This four-week seminar will meet on every Thursday, from October 19th through November 9th; 6:30–8:30pm. Locations of the seminar will be posted on our Calendar of Events page.
One of the biggest challenges in modern ethical theory has been to find a language for politics that can be emancipatory in its concepts and persuasive in its capacity to foster a radical imagination.
This seminar will address four concepts that have been ambiguously appropriated by the discourse of the left in its critique of capitalist society. Each in their own way has found a way of mitigating the power of radical politics.

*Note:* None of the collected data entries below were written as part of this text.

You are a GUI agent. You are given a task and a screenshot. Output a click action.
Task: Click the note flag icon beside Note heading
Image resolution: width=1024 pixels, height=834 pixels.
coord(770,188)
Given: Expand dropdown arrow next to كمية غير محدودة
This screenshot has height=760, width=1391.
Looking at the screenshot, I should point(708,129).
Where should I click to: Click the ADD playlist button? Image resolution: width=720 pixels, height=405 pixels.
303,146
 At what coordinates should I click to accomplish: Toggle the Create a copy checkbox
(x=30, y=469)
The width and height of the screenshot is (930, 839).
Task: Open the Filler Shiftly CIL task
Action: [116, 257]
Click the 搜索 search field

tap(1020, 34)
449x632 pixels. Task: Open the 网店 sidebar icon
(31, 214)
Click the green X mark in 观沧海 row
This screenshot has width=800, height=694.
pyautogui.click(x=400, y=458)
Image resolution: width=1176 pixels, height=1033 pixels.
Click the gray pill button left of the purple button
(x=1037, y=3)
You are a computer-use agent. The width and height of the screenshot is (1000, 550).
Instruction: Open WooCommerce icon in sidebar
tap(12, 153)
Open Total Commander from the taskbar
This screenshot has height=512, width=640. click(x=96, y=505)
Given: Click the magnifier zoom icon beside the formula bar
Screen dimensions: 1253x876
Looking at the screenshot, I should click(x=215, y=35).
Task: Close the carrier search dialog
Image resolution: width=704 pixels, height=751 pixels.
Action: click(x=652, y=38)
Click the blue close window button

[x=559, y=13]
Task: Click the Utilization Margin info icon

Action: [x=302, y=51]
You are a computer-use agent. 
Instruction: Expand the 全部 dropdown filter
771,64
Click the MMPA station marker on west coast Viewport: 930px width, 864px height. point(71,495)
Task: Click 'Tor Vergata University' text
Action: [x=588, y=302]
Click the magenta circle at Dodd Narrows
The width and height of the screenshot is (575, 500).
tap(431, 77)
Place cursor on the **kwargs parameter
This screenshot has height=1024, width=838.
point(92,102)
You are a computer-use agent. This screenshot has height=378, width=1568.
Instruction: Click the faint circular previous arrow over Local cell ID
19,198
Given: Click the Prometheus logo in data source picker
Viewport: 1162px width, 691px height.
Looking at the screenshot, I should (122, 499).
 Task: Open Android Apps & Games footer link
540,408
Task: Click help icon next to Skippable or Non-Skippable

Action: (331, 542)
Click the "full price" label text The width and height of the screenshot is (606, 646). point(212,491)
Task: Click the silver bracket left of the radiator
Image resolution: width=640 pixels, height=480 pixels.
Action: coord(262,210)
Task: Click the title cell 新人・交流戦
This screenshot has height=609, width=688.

Loyalty, truthfulness, reciprocity are amongst a series of values derived from chivalry in the middle ages that have become part of the vocabulary of the left. The first session will approach the medieval origins of the state and how antagonism in capitalist societies left the left ethically deprived of a language for speaking of the virtues of struggle and conflict as means for achieving fairness and equality.
The second session focuses on the very nature of capitalist production and its emphasis of the productivity of labor. While the critique of political economy led to a new conception of capitalism, the left has not found an adequate substitute for the ethical value placed on the productivity of labor. In Weberian terms, the left remains protestant in this regard.
Universalism is the culprit of the third ethical dilemma discussed in this seminar. While humanism has always been an integral part of left ethics, the humanitarian paradox that underlies a blind adherence to humanism has imperialistic outcomes. The ethical reasoning grounded on solidarity that led the left to advocate humanitarian intervention in sovereign nations for almost the entire twentieth century requires a revision in light of the redesign of the relationship between economic agents and national entities.
Finally, the last session of this seminar will discuss how communitarian discourse has pervaded progressive ethics and converted civic virtues into intrinsic values in the context of class struggle. The main consequence of this communitarian bias has been a diminishing role in radical discourse for civic values based upon adversarial, conflict-oriented and ultimately dialectal premises.
Outline of Seminar Sessions and Readings
Session 1 — Loyalty: chivalry and the medieval origins of the capitalist state
- Sombart, Werner, The Quintessence of Capitalism: a study of the history and psychology of the modern business man (New York: E.P. Dutton & Co., 1915). Available at
- Seward, Desmond, The Monks of War: the military religious orders (London: Penguin Books, 1972), chaps. 4 thru 7.
Session 2 — Productivity: neither homo laborans nor homo faber
- Arendt, Hannah, The Human Condition (Chicago: Univ. of Chicago Press, 1958), Parts 3 thru 6.
Session 3 — Solidarity: universalism and the humanitarian paradox
- Marx, Karl, On the Jewish Question, various editions.
- Kant, I., The Idea of a universal history with a cosmopolitan purpose, various editions.
- Agamben, Giorgio, State of Exception (Chicago: Univ. of Chicago Press, 2005)
- Davidson, Joanna, Humanitarian Intervention as Liberal Imperialism: A Force for Good?, Available at
Session 4 — Community: civic virtues and class struggle
- Dagger, Richard, Civic Virtues: rights, citizens, and republican liberalism, (Oxford: Oxford Univ. Press, 1997), chap.4.
- Held, Virginia, “Mothering versus Contract” in Mansbridge, J. (ed), Beyond Self-Interest (Chicago: Univ. of Chicago Press, 1990)
- Aronowitz, S. and H. Gautney, Implicating Empire: globalization & resistance in the 21st century world order (New York: Basic Books, 2003), selected chapters.